*Written problem:*
Swap "screenshot" for "capture" in everything from the start of the records down to the line containing "(x=830, y=541)", leaving all else unchanged and omitting the pictures.

>> begin Data section

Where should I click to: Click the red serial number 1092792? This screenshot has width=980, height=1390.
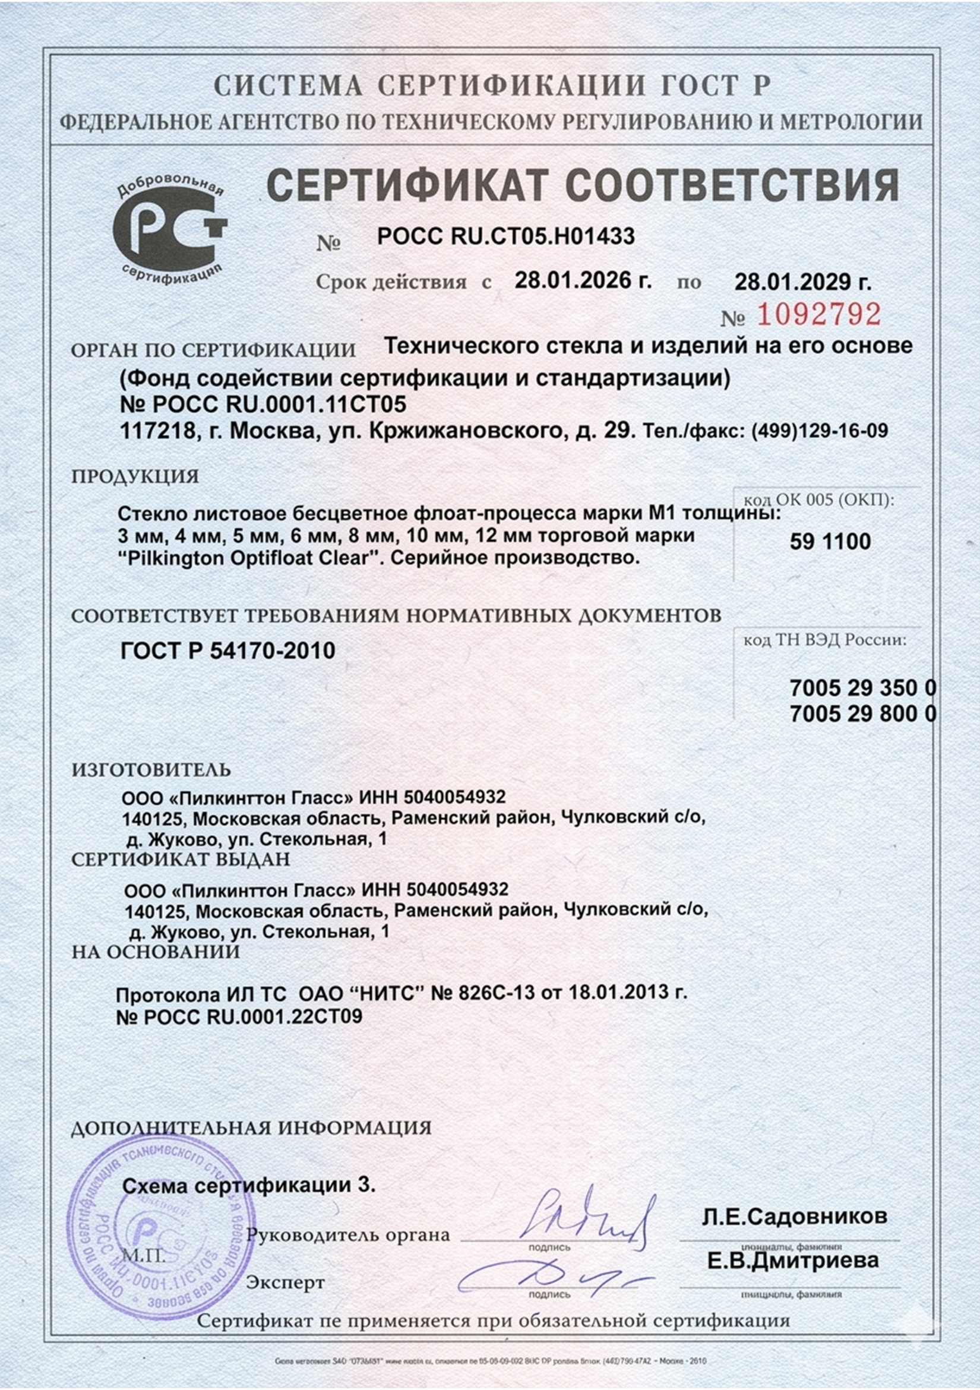(x=819, y=314)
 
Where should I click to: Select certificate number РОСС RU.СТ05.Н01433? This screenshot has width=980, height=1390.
(x=505, y=236)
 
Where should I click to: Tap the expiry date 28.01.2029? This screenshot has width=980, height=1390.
(x=802, y=282)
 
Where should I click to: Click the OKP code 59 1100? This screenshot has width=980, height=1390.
(x=830, y=541)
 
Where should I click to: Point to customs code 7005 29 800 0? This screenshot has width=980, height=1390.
(x=862, y=715)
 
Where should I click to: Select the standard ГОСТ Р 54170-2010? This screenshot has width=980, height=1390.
(x=228, y=651)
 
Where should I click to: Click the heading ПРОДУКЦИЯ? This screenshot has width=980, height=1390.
(x=135, y=476)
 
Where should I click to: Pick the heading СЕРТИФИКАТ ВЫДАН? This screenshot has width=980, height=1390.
(x=181, y=859)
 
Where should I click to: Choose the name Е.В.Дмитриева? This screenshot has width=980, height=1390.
(x=793, y=1261)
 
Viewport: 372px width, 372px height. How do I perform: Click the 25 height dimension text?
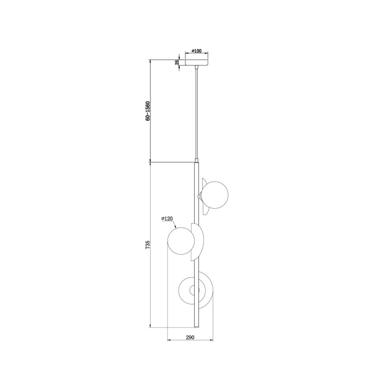pos(177,63)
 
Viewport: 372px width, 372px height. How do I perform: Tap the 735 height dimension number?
pos(148,246)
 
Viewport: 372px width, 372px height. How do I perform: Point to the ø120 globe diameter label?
pos(166,218)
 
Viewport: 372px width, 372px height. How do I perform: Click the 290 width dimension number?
pos(190,338)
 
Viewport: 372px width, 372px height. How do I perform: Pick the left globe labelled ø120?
pos(180,241)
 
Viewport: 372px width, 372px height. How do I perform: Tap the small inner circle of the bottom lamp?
pos(191,291)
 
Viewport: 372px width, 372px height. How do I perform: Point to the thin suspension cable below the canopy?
pos(196,112)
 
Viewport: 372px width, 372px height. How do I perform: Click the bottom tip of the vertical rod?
pos(196,327)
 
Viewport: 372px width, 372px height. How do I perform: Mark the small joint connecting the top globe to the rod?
pos(199,196)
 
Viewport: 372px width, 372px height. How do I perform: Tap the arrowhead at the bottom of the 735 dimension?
pos(151,326)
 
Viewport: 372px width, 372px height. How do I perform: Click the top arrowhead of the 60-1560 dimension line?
pos(151,61)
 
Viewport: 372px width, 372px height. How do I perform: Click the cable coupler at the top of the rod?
pos(196,162)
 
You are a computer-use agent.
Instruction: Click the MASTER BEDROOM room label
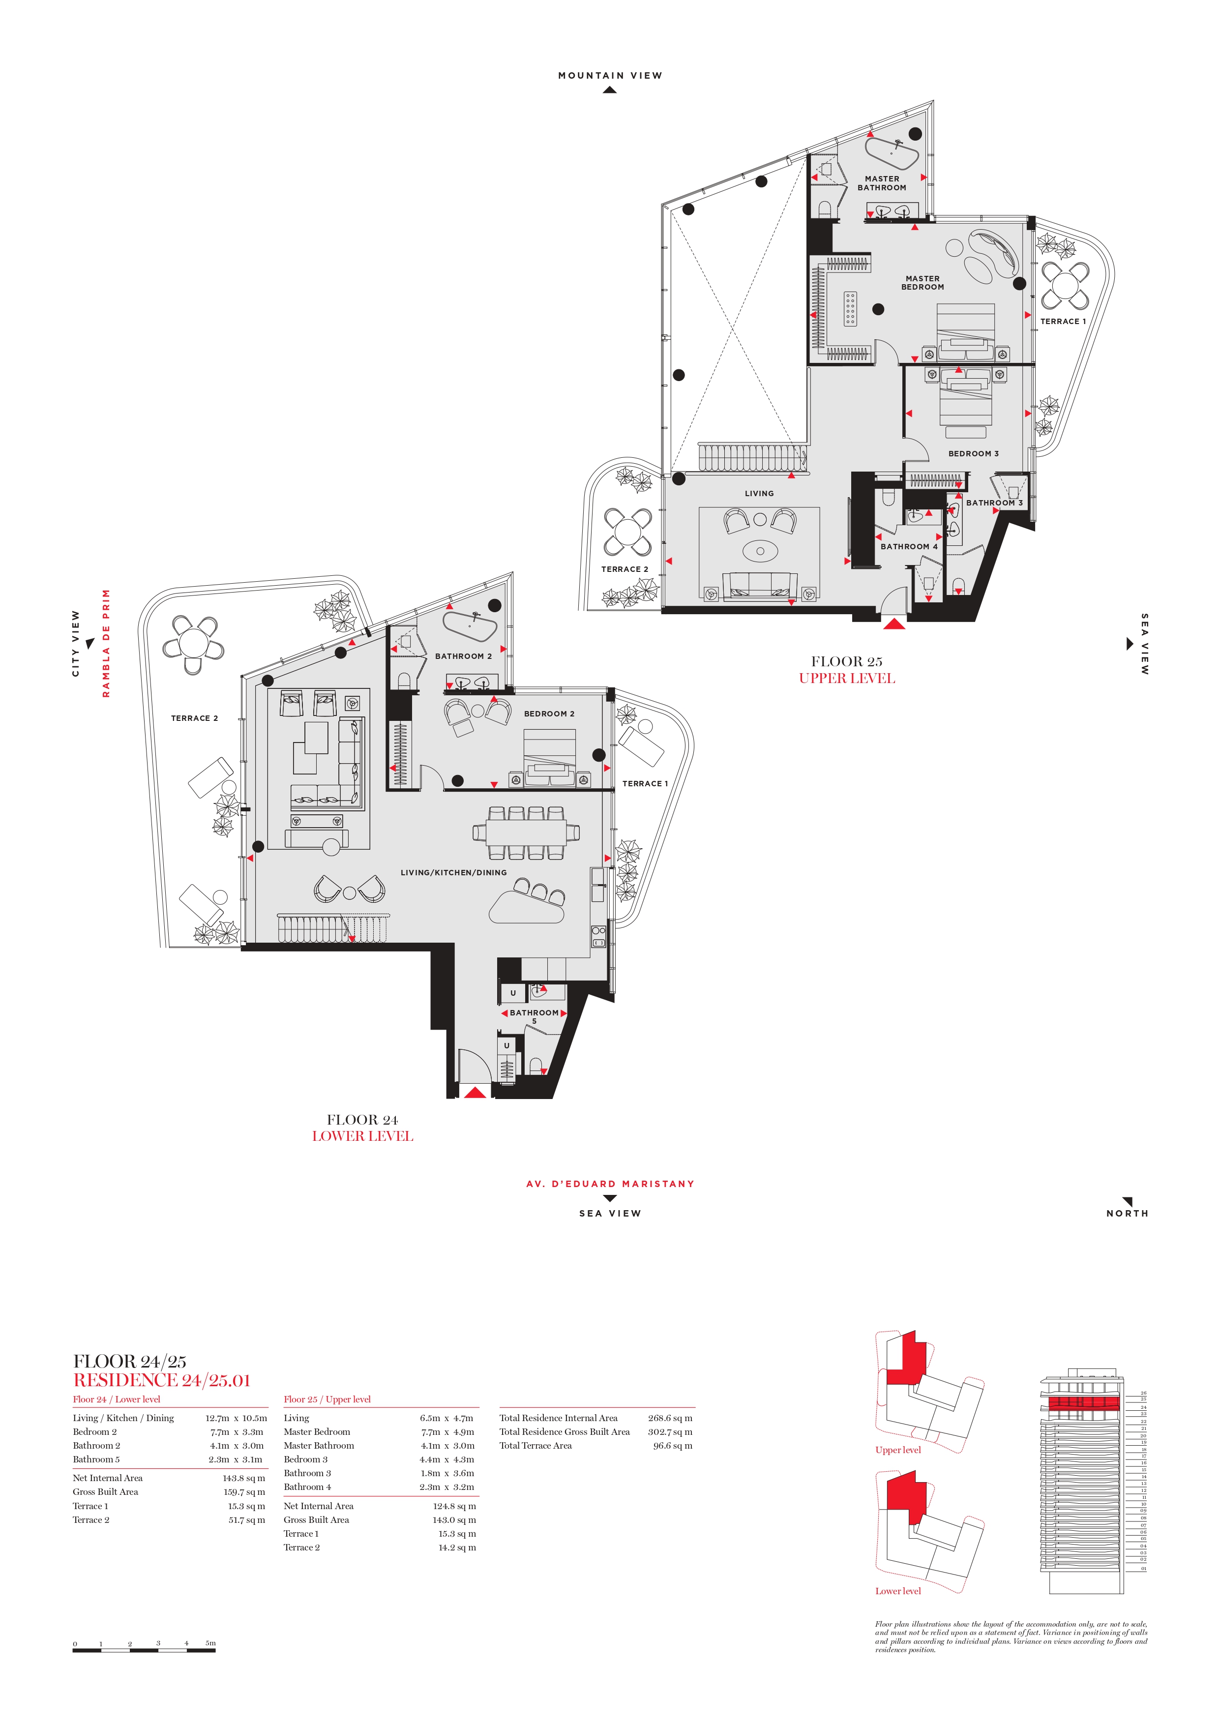click(x=922, y=282)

>> end Data section

*Problem solution:*
Where should I click to: Click the red serial number 1092792? This capture has width=980, height=1390.
(x=819, y=314)
 
Where should I click to: Select certificate number РОСС RU.СТ05.Н01433? This capture has width=980, height=1390.
(x=505, y=236)
 
Where should I click to: Tap the expiry date 28.01.2029? This capture has width=980, height=1390.
(x=802, y=282)
 
Where should I click to: Click the OKP code 59 1100? This capture has width=980, height=1390.
(x=830, y=541)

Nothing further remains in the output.